Robert Johnson: Şeytanla Anlaşma Yapan Şeytani Blues Mesihi

Dil Seçin

Turkish

Down Icon

Ülke Seçin

Spain

Down Icon

Robert Johnson: Şeytanla Anlaşma Yapan Şeytani Blues Mesihi

Robert Johnson: Şeytanla Anlaşma Yapan Şeytani Blues Mesihi

Hiç şüphesiz, blues'un şeytani bir müzik olduğu mitinin yaratılmasına en çok katkıda bulunan kişi Robert Johnson ve Clarksdale kavşağında şeytanla yapılan anlaşma efsanesiydi. Bu nedenle, ama ayrıca ve bence daha da özel olarak, o dönemde blues sahnesinde devrim yaratan bir blues sanatçısı, gitarist, yaratıcı ve her zaman sahip olduğu olağanüstü kalitenin bestecisi, türün öncüsü ve referans figürü, blues ve rock dünyasına gelen tüm sonraki nesiller için önemli bir etki olarak, bu kitapta ona bir bölüm ayırmanın önemli olduğunu düşünüyorum.

Birçok büyük blues müzisyeninin hayatında olduğu gibi, onun hayatı da başlangıcından itibaren gerçeklik ve efsane arasında gidip gelmiştir.
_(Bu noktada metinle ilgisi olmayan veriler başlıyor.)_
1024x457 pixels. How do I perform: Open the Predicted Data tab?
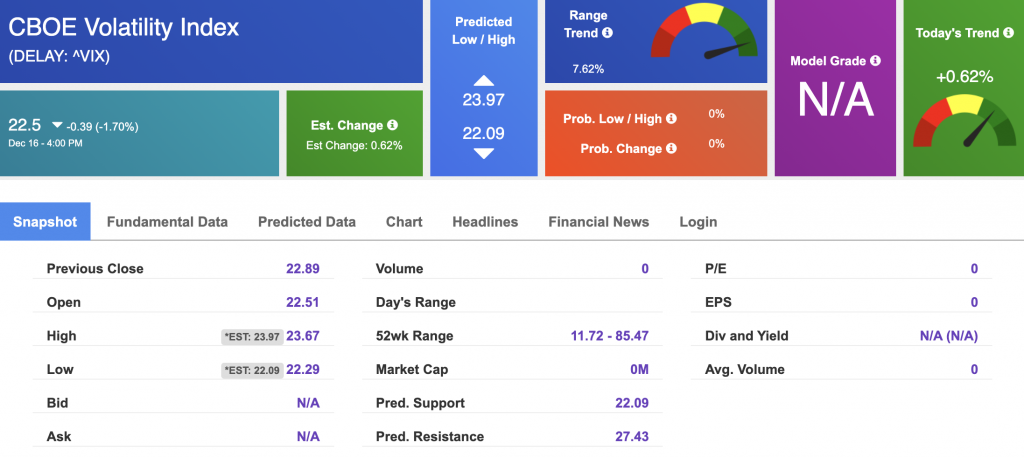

Doğumunun kesin tarihi uzun süre bilinmemekle birlikte, 8 Mayıs 1911'de -bu tarih günümüzde de tartışmalı olsa da- Mississippi, Copiah County'de küçük bir kasaba olan Hazlehurst'te doğduğu doğrulanmıştır. Annesi Julie Ann Majors (eski siyah kölelerin kızı) ile kasabadan geçen ve bir daha asla geri dönmeyen ve kendisinden haber alınamayan bir günlük işçi arasındaki sıradan bir ilişkinin sonucudur; ancak annesi bir keresinde ona günlük işçinin adının Noah Johnson olduğunu bildiğini ve bu durum nedeniyle bu soyadını almaya karar verdiğini söylemiştir. Aslında, Robert doğduğunda Julia Ann, marangozluk ve dolap yapım işi sahibi olan Charles Dodds adında bir adamla evliydi; ancak geçici olarak ondan ayrılmıştı.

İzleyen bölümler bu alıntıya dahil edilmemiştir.